*Extract to read*.

* * * *

Money & the Rise of the Alternative Currency
Giving Is All We Have
We’ve entered an exciting transformative period in which the role of money in our society is being reconsidered. Did you know for instance that all over the world alternative currencies are popping up? No? Well, buckle up then!
Money is essentially created to overcome the limitations of reciprocal trade by creating a quantitative ecosystem that makes exchange and value storage more flexible. But our current monetary system comes with some downfalls as well, which have become ever so apparent in our current time frame.
Some issues around money
Money promotes hoarding: For instance, €90 now is worth €100 in a years’ time at an interest rate of 11% (I know, I know, approximately ;-). So it promotes today’s hoarding of money instead of investing it in sustainable productive resources. Demurrage, which is instigating a negative interest rate is an instrument to promote the latter.
Money doesn’t bare true value: the true value in a transaction between you and a baker is the bread that’s baked. We tend to ascribe value to money, where in fact it doesn’t have any unless it is backed by an asset or commodity (which in fact often isn’t the case).
Money drives immoral decision making: Money is an abstract figure. Accumulate billions of them and our brains lose sight of the reality behind that figure. Take for instance the sub-prime mortgage crisis in 2008; our bankers cut up spreadsheet numbers into risk-assigned variables and resold them into packages to a party willing to take the higher risk-return rate. Not one of them considered the idea of the potential disastrous effects a moral appeal. After all, they’re just numbers, right?
Money alienates us from each other: money has a tendency to render every interaction into a transaction. On top of that, the system of interest redemption and payment drives people into competition for their share of the pie.
The rise of alternative currencies
Acknowledging these downfalls of our current monetary system, some alternatives arise. These so-called complementary currencies are designed to encourage investing in productive assets rather than hoarding. On top of that, they encourage (local) trade and cooperation and are less susceptible to inflation because they are backed by an external reference such as a commodity or service rather than the fiat of a central authority. They come in various colours and flavours, some of which we’ll explore below.

* * * *

*Tasks and exercises*.
a. Using the article on money and alternative currencies, decide whether each statement agrees with it. Answer yes or no for each and quote the words that decide it.
(i) Demurrage is presented as a tool for encouraging investment in sustainable productive resources.
(ii) Complementary currencies are described as backed by the fiat of a central authority.
(iii) The sub-prime mortgage crisis is placed in 2009.
b. Continue the article on money and alternative currencies, starting after its last sentence.
The data after this article is not needed.

*Stored data*.

* * * *

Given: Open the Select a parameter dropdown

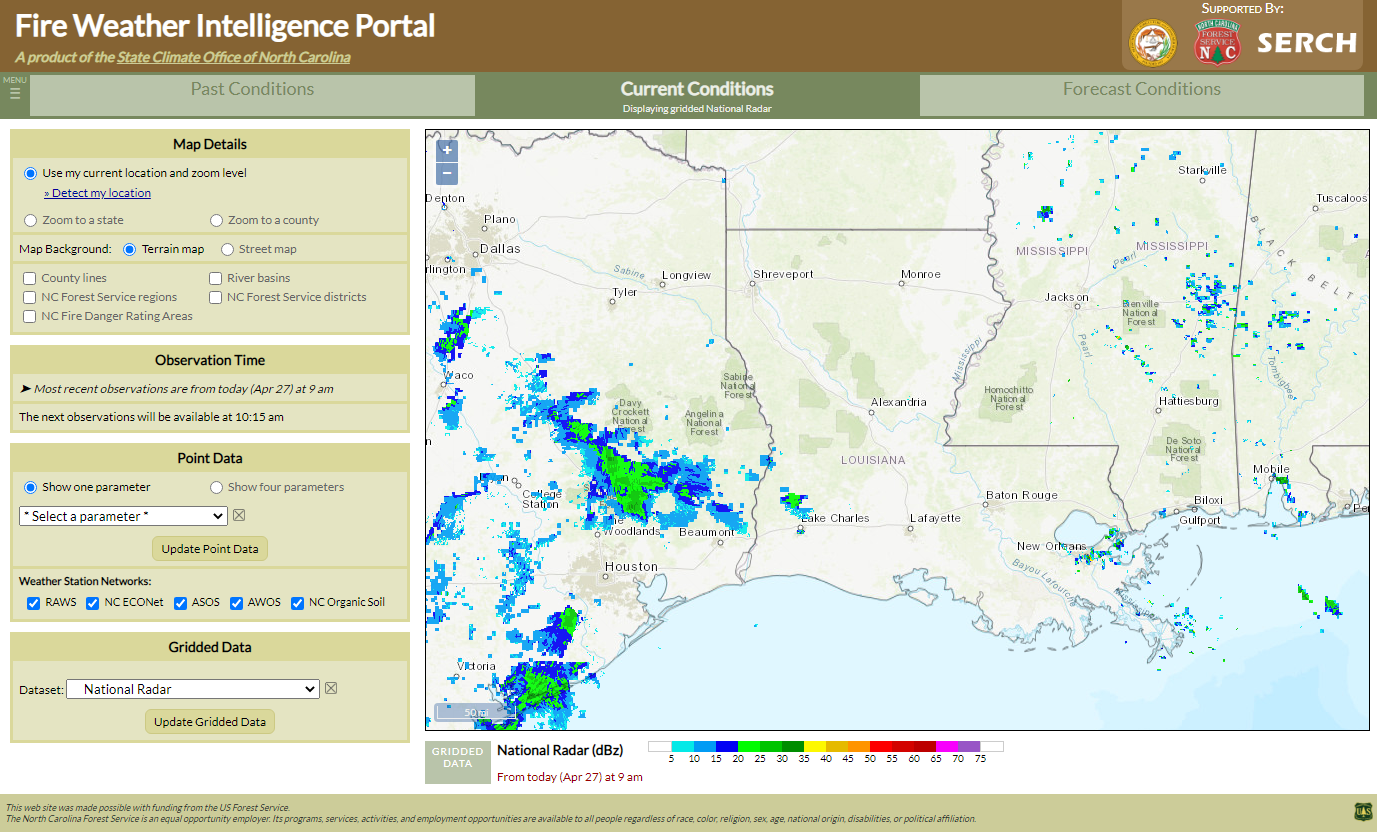Looking at the screenshot, I should [122, 515].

* * * *

*Results in order*.
a.
(i) Yes: "Demurrage, which is instigating a negative interest rate is an instrument to promote the latter."
(ii) No: "backed by an external reference such as a commodity or service rather than the fiat of a central authority"
(iii) No: "Take for instance the sub-prime mortgage crisis in 2008"

b.
Time Banking, also known as services exchange or Time Trade, is backed by hours of work delivered. It is nowadays primarily used by communities to provide and incentive for work such as teaching children, helping the elderly or just what we used to refer to a being neighborly. But it has its social goal as well. By participating you gain credits for your time invested, gain the opportunity to meet others, confidence and on top of that, it gives a sense of meaning to life. So it builds social capital within a community. Timebanking is applied within communities all over the world. Some examples? Caire (Dutch), Ithaca Hours (US) Timebanks USA, TimeBanking UK.
Another alternative currency is for example Regiogeld in Germany. Basically, this is a alternative currency backed by the national currency with the goal of promoting local trade in the community.
Now, some electronic currencies are evolving as well, such as Bit Coin, their main advantages being that there is a fixed quantity (just like metal, gold) and no one has the ability to create new bitcoins, there’s no interest so it promotes investment in sustainable assets and there’s no need for a central authority.
The world is going free anyway: peer-to-peer.
Enabled by peer to peer advances online, we have a decreasing necessity for large corporations. In times of insecurity, we tend to seek security and progress in each other. We can slowly see how the world is going free, as millions of us around the world are freely giving and sharing places to stay over, music, skills, knowledge & compassion. It all stems from the natural urge of everything in our universe to want to be free.
Complementary currency systems such as time banks are the next step in evolution towards a world that revolves around unconditional giving. Slowly but steadily, we getting there.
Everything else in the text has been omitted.